Still, after what is shaping up to be the Week of David, it’s just plain weird when I run into him at the drugstore. And I mean that literally. We are both looking down when our shoulders crash. Ouch.

“Are you following me?” I ask in a jokey tone. I’m borderline flirting with him in front of the maxi pads with wings. I drop my jumbo pack of super-absorbent Tampax and kick it behind me so he doesn’t see.

“No, of course not,” David says, and he sounds offended, like I’ve accused him of something.

“I didn’t mean…Never mind. It’s just funny to see you here.”

“Just picking up some stuff for Miney,” he says, and it occurs to me that actually I’ve been the one seeking him out lately, with the notable exception of the football snack shack. I chose his lunch table after all. I offered him a ride home yesterday. Maybe I’m annoying him?

“Miney?”

“My sister.”

“You have two sisters?” I wonder if Miney is as effortlessly cool as Lauren. I decide not. Not only does she have a weird name—who would name their kid Miney?—but no one is as effortlessly cool as Lauren Drucker. I glance at his basket: a bunch of different cold medicines.

“Just the one. Miney’s a nickname. Lauren graduated last year.”

“I know.”

“You know Miney?” he asks.

“I mean, I know who she is. Everyone at school does.” I wish I could somehow move us out of the feminine hygiene aisle, but condoms and lubricants are next.

“Really?”

“Of course. President of her class. Homecoming queen. She’s, like, Mapleview royalty.” If I were talking to Justin, I probably wouldn’t have admitted knowing all this info about his family. I don’t bother playing it cool with David. Not sure he’d notice.

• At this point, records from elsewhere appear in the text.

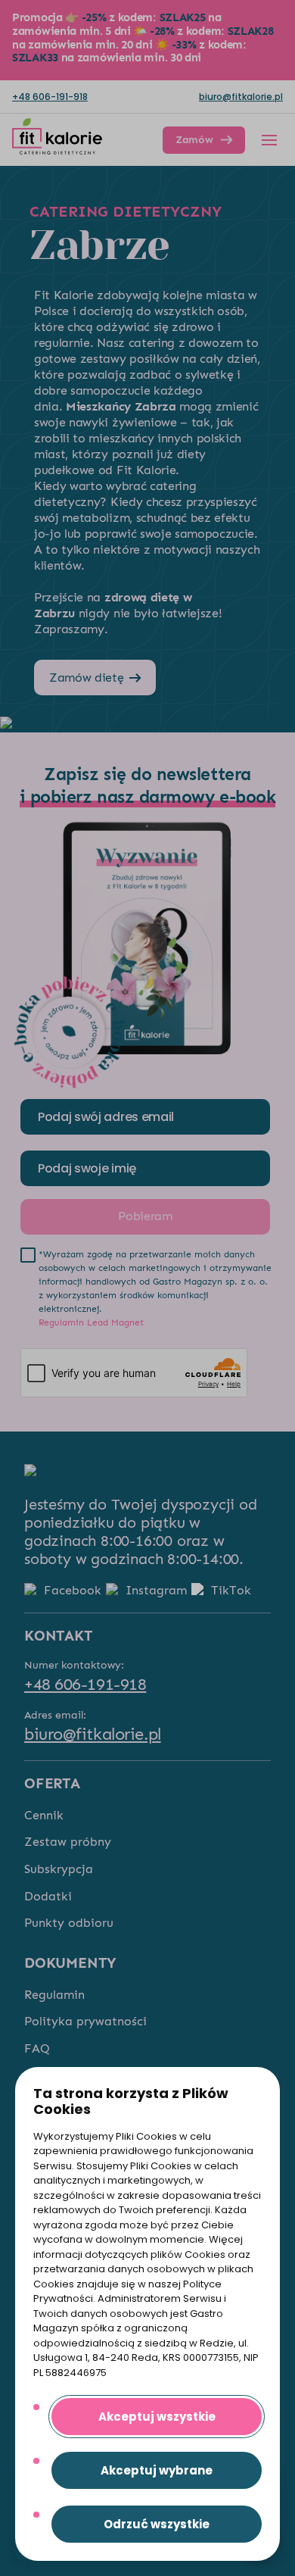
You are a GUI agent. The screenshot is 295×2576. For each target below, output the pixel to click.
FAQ (37, 2048)
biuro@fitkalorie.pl (241, 96)
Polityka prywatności (85, 2021)
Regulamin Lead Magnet (91, 1322)
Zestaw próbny (67, 1841)
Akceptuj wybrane (157, 2470)
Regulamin (54, 1994)
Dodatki (48, 1896)
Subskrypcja (58, 1869)
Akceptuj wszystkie (157, 2417)
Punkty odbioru (68, 1923)
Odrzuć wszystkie (157, 2524)
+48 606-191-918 (50, 96)
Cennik (44, 1815)
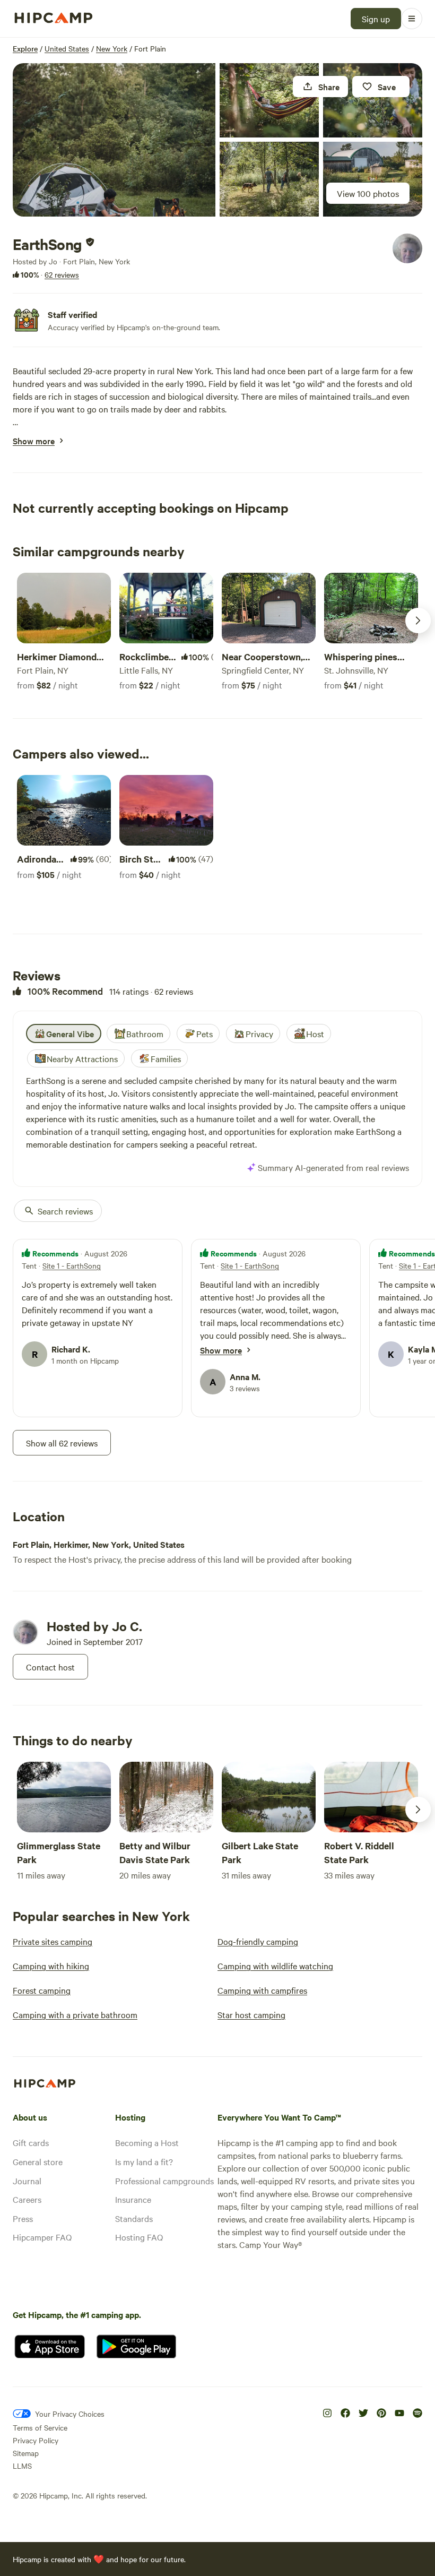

“You don’t have any siblings, right?” he asks, and for the first time I see that he looks a lot like his sister. Different demeanor and mannerisms and voice, but the same face. Dark eyes and long eyelashes and full lips. If it weren’t for his jaw, which is square and strong and always has a dusting of five-o’clock shadow, he’d be almost pretty.

“Just me. All by my lonesome.” He nods, as if confirming that which he already knew.

“You seem like an only child.”

“I can’t decide if that’s an insult or a compliment.”

“Neither. It’s an observation. I’ve always thought it would be even lonelier not having a sister.”

“Are you saying I seem lonely?” This is what it is like to talk to David Drucker. Dive straight into the center. No matter that we are in a drugstore, surrounded by tampons and Monistat. We make good conversational partners, I think: I’ve forgotten the art of small, inconsequential talk, and he’s never learned it.

“No, not really. But there’s a stillness to you. Like if you were a radio wave, you’d have your very own frequency. Which is isolating because I don’t think everyone can hear you.” He delivers his speech to my feet but then suddenly looks up and stares into my eyes. The eye contact feels raw and intimate, and I shiver. I blink first. “I mean, you have lots of other waves too, all those commonly shared frequencies, the ones I most certainly lack, but the most important waves, the core you ones, those are harder for other people to decipher. That’s my theory, anyway.”

I don’t know what to say to this. David Drucker has a theory about my metaphorical radio waves.



Once we are outside in the bitter cold, standing with our hands stuffed into our winter jacket pockets, I suggest we get something to eat. I don’t want to get back into the car. I don’t want to go home. Both of these involve feeling feelings, which I prefer to avoid. Distraction is what I need. Distraction keeps time from being in slo-mo.

“Pizza Palace?” David asks. It’s just a few doors down. I picture my friends all huddled in a booth in the back. No need to combine David with my real life.

“Nah.”

“I figured you wouldn’t want to go there. Pizza Pizza Pizza is so much better and has that great two-for-one deal. I just didn’t want to suggest it,” David says.

“Why?”

“The name. It’s not like they have three times more pizza than other places. Ridiculous.”